9. Place 1 cake layer on a plate; spread with marmalade and 1 cup frosting. Top with remaining cake layer. Spread remaining frosting over top and sides of cake; sprinkle top of cake with toasted coconut. Store cake loosely covered in refrigerator.

At first I was a bit concerned about my gingerbread cake, as the layers were a little crooked. I can’t say that I’ve ever made a cake with “uncrooked” layers though, now that I think about it. After the first taste, I knew I was being silly. It was dense for cake with egg whites, but full of flavor. If you don’t like ginger, you wouldn’t like it though. Since there’s fresh ginger in it, you get a nice fresh taste of it every so often. And the coconut on the outside has a lovely crunch that almost melts in your mouth with the soft fluffy icing.

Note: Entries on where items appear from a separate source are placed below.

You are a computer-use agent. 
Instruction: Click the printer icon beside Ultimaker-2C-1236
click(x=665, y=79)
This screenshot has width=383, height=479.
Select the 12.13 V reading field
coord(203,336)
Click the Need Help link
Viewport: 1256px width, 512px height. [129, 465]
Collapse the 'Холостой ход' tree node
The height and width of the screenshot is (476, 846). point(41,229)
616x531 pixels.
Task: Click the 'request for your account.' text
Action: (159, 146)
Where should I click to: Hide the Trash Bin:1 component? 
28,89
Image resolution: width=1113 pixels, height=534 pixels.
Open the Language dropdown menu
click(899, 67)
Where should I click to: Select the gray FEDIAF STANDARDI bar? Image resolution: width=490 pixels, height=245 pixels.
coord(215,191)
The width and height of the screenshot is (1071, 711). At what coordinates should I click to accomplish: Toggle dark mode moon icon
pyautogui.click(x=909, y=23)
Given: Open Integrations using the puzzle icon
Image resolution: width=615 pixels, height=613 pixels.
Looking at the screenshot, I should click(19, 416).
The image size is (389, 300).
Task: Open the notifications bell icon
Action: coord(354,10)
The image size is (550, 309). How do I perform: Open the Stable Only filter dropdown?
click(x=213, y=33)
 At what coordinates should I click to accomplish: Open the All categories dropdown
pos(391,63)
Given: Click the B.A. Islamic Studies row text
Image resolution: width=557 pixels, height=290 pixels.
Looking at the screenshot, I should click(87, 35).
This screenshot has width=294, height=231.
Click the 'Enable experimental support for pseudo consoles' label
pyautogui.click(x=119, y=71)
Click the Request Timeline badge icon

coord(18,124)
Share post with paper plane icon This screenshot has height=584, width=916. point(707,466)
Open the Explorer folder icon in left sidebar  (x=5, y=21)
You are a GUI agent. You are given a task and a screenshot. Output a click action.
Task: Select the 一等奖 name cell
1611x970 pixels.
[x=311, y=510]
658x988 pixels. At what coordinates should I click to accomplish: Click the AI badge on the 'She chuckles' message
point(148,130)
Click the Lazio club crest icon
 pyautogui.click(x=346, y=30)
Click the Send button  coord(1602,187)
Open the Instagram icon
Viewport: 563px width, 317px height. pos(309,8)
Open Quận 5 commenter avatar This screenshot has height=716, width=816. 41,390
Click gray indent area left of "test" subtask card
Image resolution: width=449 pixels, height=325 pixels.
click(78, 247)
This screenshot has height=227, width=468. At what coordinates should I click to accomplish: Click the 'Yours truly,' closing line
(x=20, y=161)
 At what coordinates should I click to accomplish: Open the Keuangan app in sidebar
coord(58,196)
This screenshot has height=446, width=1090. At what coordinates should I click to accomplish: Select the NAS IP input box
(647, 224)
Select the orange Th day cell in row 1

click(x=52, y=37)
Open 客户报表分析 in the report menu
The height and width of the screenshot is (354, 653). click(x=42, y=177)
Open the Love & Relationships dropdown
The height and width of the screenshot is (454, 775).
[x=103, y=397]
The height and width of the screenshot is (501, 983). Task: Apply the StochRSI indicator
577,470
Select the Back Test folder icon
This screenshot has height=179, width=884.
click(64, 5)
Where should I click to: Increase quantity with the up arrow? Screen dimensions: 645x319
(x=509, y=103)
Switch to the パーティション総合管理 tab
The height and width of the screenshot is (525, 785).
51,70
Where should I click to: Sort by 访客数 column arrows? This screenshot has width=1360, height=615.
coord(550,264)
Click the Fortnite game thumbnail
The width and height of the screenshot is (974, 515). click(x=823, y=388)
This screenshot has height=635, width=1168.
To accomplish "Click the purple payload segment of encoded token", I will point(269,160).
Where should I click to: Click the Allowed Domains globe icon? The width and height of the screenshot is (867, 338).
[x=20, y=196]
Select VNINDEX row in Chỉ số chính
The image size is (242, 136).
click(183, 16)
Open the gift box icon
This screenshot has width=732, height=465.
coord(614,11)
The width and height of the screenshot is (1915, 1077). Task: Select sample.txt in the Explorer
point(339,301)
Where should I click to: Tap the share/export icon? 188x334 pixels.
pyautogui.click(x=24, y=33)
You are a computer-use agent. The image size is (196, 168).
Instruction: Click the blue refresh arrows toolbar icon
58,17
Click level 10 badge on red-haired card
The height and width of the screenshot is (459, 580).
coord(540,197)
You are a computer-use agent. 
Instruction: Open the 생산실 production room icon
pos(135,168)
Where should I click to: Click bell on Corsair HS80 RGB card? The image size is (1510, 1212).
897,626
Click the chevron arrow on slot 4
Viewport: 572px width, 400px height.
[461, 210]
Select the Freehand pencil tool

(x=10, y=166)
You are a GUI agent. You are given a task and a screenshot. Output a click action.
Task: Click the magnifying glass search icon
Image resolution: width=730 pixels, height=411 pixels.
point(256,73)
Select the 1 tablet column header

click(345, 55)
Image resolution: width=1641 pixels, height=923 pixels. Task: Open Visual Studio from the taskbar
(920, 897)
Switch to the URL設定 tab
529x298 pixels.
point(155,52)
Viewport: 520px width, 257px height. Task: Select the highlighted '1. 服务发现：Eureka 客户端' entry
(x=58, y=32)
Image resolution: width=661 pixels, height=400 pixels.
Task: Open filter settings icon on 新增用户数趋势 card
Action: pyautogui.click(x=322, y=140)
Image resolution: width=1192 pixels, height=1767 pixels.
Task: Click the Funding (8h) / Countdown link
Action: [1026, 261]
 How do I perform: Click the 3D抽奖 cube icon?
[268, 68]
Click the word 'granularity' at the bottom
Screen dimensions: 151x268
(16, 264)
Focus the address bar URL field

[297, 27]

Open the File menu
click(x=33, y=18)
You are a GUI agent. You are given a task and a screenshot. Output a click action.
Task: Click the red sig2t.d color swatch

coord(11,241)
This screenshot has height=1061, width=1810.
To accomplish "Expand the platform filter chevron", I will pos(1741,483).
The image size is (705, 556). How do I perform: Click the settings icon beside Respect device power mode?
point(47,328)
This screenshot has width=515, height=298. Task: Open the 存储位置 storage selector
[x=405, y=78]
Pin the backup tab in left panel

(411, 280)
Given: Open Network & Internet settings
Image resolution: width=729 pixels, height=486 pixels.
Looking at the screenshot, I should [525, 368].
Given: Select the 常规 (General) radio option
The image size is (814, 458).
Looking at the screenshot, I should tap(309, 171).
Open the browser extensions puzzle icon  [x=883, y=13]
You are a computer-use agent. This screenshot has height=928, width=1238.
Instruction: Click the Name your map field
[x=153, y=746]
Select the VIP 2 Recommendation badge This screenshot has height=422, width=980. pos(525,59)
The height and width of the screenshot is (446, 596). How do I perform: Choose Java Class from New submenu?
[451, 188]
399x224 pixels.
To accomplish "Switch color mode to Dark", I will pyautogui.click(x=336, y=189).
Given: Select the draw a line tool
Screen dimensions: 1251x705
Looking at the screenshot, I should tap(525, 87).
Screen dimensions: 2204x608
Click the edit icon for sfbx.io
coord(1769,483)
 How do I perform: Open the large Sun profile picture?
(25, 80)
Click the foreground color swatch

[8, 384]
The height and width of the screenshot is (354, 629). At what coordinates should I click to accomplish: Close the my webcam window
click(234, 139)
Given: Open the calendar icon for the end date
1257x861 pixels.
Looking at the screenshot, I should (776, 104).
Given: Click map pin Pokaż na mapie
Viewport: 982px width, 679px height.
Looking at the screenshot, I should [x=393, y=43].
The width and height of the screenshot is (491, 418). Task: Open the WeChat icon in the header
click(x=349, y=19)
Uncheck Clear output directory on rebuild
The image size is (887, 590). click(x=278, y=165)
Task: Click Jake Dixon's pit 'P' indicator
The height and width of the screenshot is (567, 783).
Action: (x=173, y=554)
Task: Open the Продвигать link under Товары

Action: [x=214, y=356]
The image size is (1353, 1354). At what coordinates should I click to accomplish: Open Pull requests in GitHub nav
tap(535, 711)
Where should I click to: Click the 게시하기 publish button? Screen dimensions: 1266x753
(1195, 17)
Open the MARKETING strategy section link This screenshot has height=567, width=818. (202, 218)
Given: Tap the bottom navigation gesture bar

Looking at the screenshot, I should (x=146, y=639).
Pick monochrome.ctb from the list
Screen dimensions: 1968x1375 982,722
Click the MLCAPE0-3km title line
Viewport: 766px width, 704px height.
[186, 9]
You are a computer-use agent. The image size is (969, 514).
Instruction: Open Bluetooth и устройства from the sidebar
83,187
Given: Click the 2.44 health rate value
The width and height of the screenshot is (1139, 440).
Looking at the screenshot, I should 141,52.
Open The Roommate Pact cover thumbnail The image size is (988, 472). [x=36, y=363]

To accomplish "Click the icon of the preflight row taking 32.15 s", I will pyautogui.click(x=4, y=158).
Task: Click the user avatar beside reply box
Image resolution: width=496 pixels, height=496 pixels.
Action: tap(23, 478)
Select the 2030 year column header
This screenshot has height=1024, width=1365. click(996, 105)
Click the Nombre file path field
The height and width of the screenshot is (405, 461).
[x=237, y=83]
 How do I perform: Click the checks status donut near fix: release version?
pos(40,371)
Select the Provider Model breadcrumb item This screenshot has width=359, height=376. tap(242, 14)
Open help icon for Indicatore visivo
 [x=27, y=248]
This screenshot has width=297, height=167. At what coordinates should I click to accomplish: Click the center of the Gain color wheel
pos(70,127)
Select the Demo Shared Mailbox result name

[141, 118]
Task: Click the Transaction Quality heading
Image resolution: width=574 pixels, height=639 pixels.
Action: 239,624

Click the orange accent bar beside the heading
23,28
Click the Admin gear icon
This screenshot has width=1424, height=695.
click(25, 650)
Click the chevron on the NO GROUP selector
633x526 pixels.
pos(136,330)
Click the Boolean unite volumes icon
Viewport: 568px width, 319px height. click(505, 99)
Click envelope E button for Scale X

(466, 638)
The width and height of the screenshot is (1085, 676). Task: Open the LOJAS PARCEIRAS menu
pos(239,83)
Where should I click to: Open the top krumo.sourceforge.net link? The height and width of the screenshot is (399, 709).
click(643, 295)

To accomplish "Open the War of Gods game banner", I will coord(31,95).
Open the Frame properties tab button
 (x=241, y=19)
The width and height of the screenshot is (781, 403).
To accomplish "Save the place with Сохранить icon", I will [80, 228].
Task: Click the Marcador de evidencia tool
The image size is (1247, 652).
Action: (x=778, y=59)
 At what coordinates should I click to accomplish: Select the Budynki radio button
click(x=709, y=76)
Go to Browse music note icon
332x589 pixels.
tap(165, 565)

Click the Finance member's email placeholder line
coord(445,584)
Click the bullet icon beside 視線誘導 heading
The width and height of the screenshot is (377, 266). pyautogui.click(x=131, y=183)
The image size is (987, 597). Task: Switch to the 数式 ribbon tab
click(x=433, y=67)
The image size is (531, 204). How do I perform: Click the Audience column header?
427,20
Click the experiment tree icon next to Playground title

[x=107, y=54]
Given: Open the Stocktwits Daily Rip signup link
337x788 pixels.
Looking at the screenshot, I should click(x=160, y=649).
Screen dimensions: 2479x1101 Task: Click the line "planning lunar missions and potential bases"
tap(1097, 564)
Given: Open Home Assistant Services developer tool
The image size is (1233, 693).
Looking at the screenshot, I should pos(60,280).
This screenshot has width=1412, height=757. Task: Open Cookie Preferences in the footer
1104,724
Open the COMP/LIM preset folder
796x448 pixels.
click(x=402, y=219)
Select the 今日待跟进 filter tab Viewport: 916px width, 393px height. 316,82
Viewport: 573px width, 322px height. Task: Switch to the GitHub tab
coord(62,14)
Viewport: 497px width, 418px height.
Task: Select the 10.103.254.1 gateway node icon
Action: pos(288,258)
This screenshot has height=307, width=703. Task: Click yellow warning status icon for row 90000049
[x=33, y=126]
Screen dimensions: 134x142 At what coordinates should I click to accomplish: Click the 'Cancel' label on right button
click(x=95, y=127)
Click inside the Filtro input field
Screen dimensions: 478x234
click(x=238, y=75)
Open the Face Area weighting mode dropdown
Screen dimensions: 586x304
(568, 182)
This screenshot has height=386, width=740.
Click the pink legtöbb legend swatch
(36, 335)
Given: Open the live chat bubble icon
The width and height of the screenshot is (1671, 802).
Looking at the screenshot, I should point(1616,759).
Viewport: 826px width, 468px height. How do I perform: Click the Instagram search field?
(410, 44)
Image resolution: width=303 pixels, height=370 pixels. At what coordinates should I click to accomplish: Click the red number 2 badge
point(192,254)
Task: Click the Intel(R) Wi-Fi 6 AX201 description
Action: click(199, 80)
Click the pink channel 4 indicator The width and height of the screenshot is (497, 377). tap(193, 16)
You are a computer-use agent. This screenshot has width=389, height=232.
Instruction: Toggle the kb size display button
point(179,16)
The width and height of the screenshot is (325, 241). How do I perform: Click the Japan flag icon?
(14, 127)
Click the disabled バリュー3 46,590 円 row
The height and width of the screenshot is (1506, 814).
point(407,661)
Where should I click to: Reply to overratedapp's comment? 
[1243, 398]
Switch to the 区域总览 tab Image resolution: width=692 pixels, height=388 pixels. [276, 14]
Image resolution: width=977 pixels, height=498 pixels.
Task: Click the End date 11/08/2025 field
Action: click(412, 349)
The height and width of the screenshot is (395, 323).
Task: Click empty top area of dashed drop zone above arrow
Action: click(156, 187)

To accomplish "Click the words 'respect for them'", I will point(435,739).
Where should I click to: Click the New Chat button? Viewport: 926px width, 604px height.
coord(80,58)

In addition to absolutely loving this cake recipe, what also made me post this story is a discussion I heard on NPR. I recently started plugging in my iphone on the commute in an attempt to smarten up and listen to the news. Of course I managed to find an NPR podcast about food. So much for listening to news… ! The segment today had a brief tidbit on marmalade. Of all things, a lovely ingredient that just happened to have found its way in to my cake! Apparently marmalade sales have seen an 8% decline over the last year. What is that??!!! Why oh why would someone stop buying marmalade? I must say I was a little saddended by that fact. But on the other hand, I knew I wasn’t one of those losers contributing to the decline in sales. Who are these people and how do we stop them??!

Take home message: Buy some Smucker’s Orange Marmalade (or make your own) and make this cake! You’ll be glad you did. I sure am.